This was such fun! Normally this was the point when some meat-brained Asgardian threw a punch or began running his mouth, but Stark did neither. Instead, he took a long drink from his glass, then asked “Okay, back up. Who are these ‘tormentors?’ If you say Thor and his friends, just know that I won’t believe you. Thor can be annoying, sure, and try and get his way with force, definitely, but you seem a little too slick for him to catch.”

“No, Thor is hardly one for tormenting,” he replied, then took a sip. How much did he want to say, and how should he say it? Family history was always such a heavy topic, after all, and this little ceasefire of theirs was fragile. 

“Does the name Thanos mean anything to you?”

* * *

When he left the workshop hours later, he left without chains or a flurry of blasts scorching his heels. A success, of sorts.

He fingered the Tesseract and opened a portal to a planet he had only ever been to in magic-induced dreams, and stepped out of the Tower. It would take more than just one meeting to get Stark to see him as anything other than an enemy, and in the meantime he had a potion to make. 

* * *

The second time he entered the workshop, Stark was waiting for him.

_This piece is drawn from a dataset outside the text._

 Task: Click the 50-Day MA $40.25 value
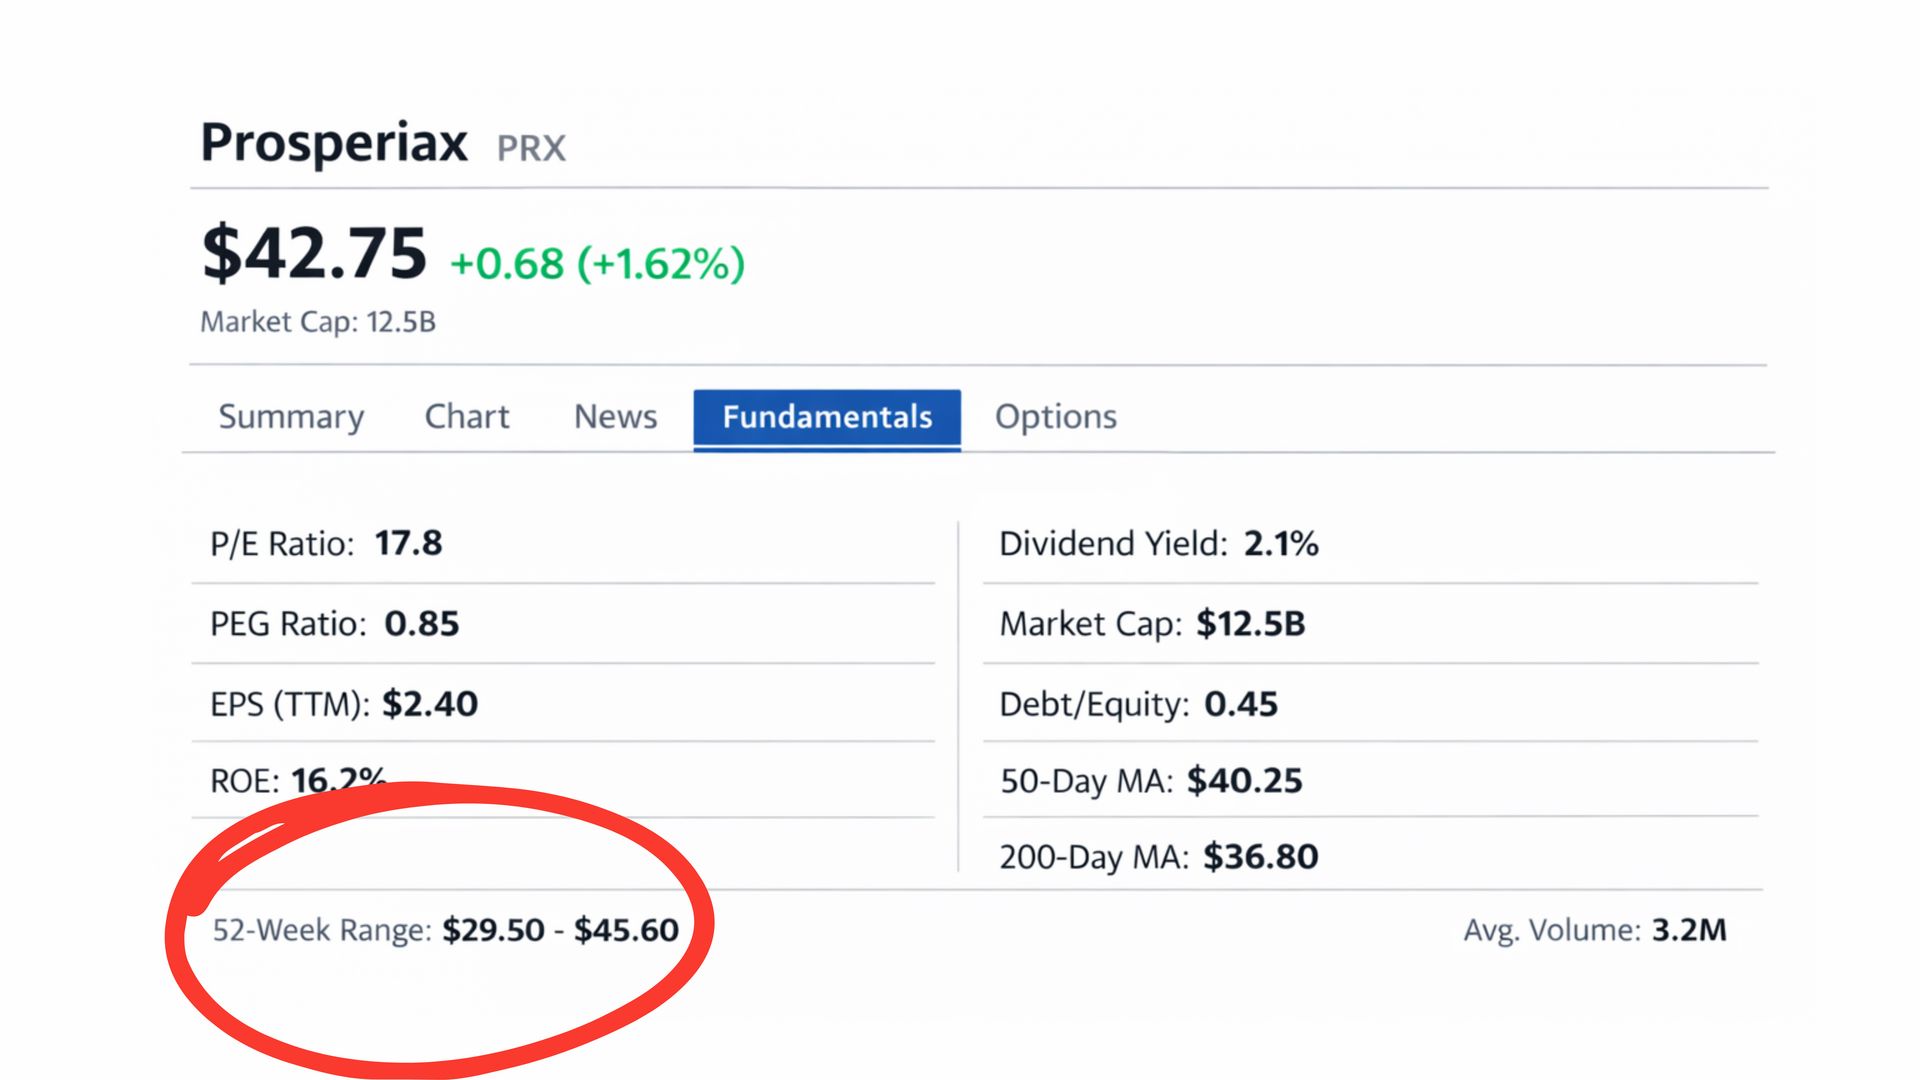click(x=1244, y=780)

“I had Jarvis run a bunch of scans the last time you were here,” he says instead of a greeting. “Each time you conjured something, and when you opened a portal to leave, he gathered data. It’s not foolproof yet, but there’s enough there to alert him when you arrive. You won’t be able to sneak up on me anymore.”

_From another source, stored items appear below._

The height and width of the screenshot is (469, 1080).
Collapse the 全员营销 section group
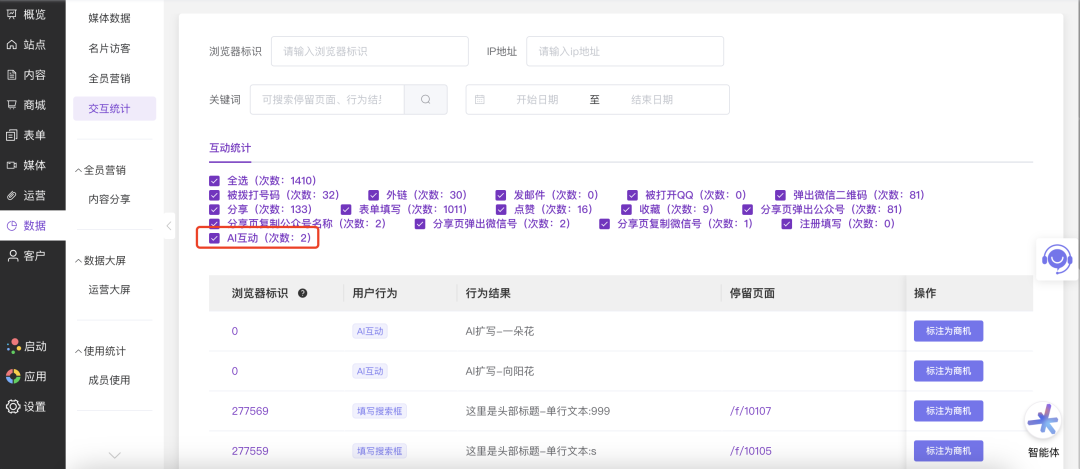coord(79,170)
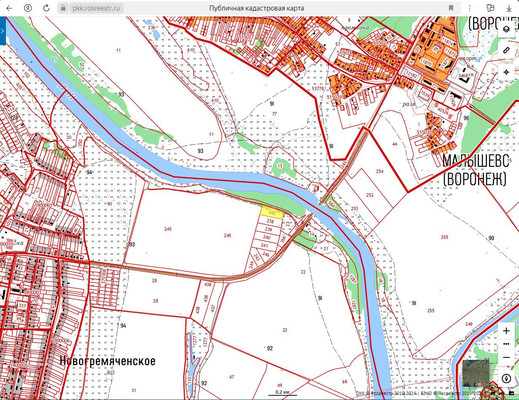Zoom in with the plus button

506,330
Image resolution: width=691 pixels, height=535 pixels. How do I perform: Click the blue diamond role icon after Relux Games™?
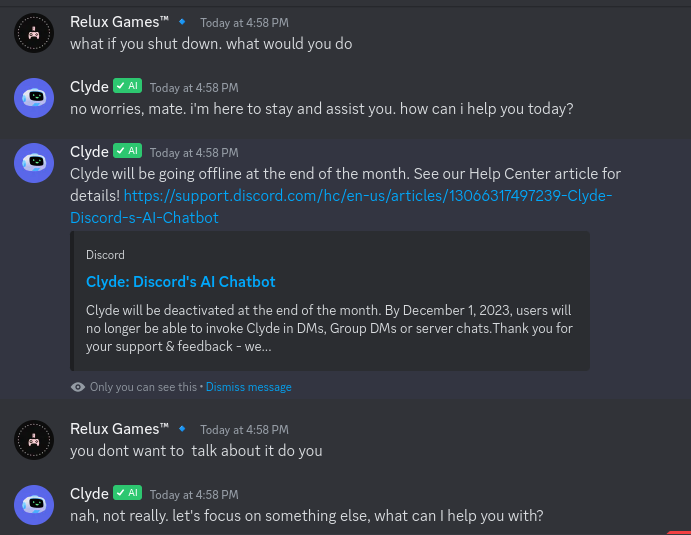tap(182, 22)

“What a pity. I shall have to learn new tricks.”

Stark’s expressions are adorable. So like Thor’s in their determination and righteous condemnation, but with a much more dangerous intelligence behind it. If the man doesn’t want him to keep coming back, he should stop making such wonderful faces. That, and he should really stop designing machines specifically to catch him using magic. Loki loves an attentive, engaged audience.

“You already came by for your drink, so what is it this time?”

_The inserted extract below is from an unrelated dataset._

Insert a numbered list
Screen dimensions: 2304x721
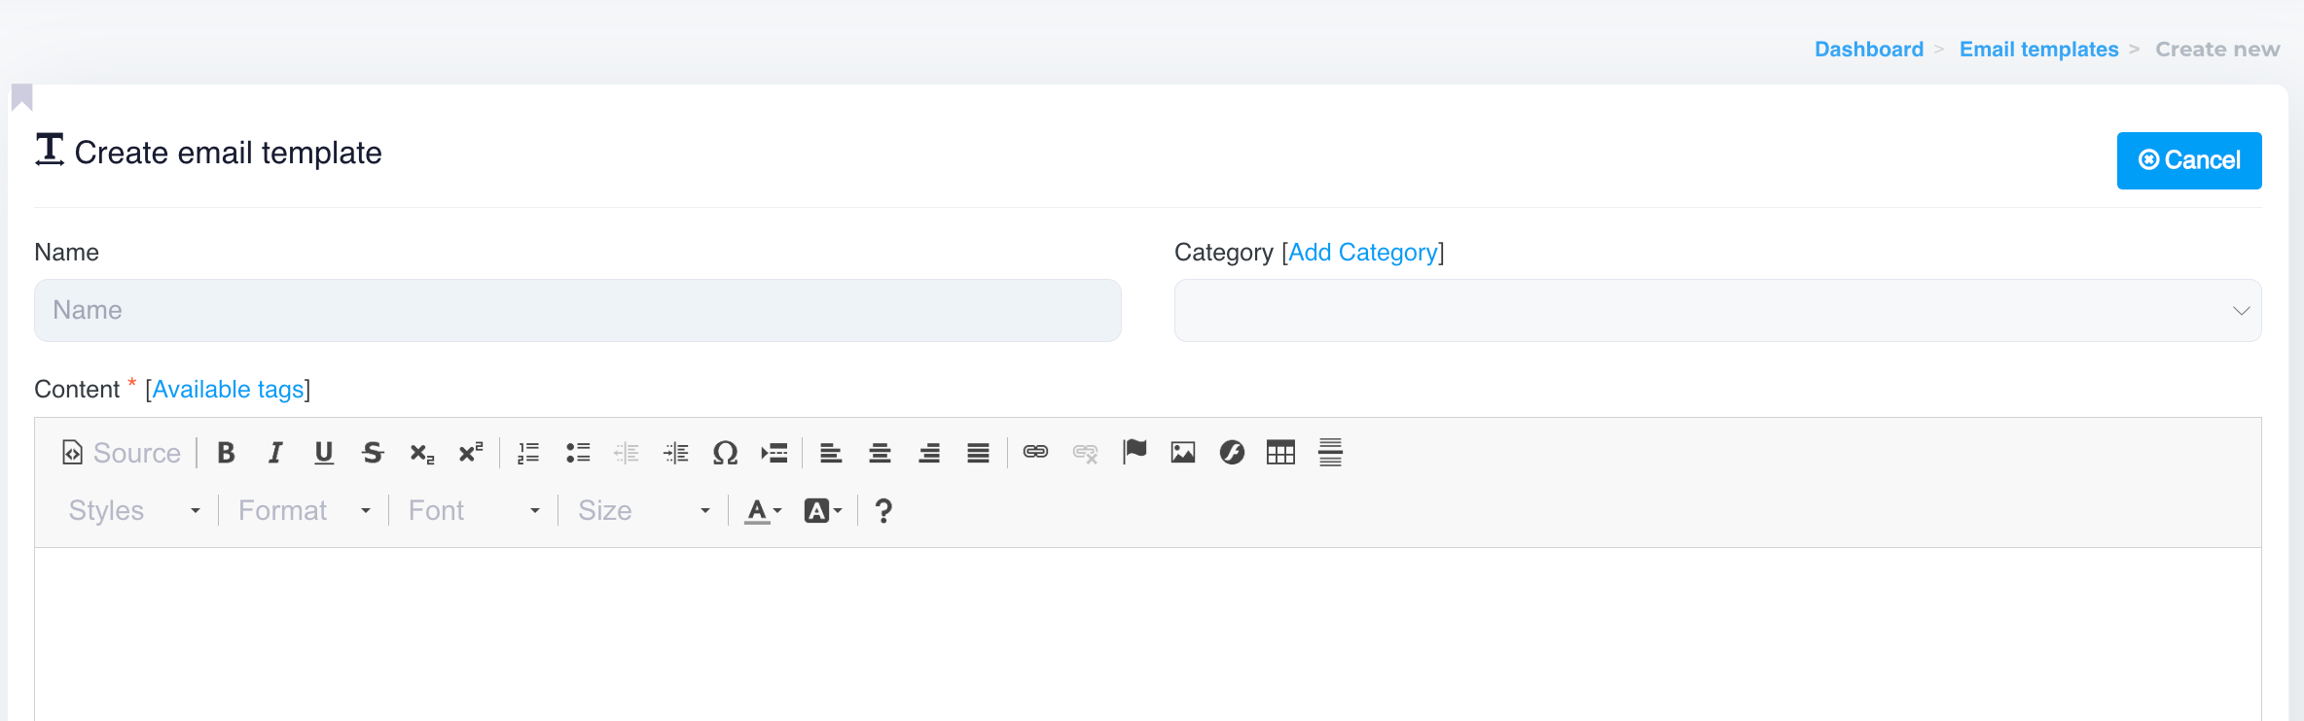(528, 453)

He smiled. Stark wasn’t wearing his bracelets this time. 

“Just stopped by to say hello, perhaps find out what came of your attacks on the faithless men who used to employ your teammates. Really, your ambush abilities are worthy of marvel, Stark.”

“Call me Tony. Mr. Stark was my father, and I’ve been making a concerted effort not to turn into him.”

“I quite understand. I don’t get along with Odin, either.”

Tony raised an eyebrow. “Somehow I don’t have a hard time believing that.”

“But I am not here to talk about meddlesome old fools. What have  _ you  _ been up to, Tony?”

“Taking down the government, talking with my lawyers, trying to figure out how to get Steve to stop crying over his long lost buddy long enough to hook the guy up to an IV, revolutionizing the field of astrophysics, and looking for you,” Tony rattles off with faux-nonchalance. 

“You’ve been a busy man.”

“Want to take a load off my plate and sit still while I cuff you?” The words are light, but Tony’s eyes are hard. Something crackled to life in Loki’s chest. He wanted to keep this conversation going, wanted to stretch it out until it’s about to snap, then stretch it a little bit more just to see which way it would go. 

“Only if there’s a bed involved. And perhaps some more of that wine from the other day. Much better than I would have expected from a planet without any higher order fruits.”

He wet his lips, just letting the barest hint of tongue swipe out. Tony’s eyes chased it.  _ Yes. _

“If those are your only requirements, we might be able to work something out. I can have a bed rush ordered for the Hulk Room.”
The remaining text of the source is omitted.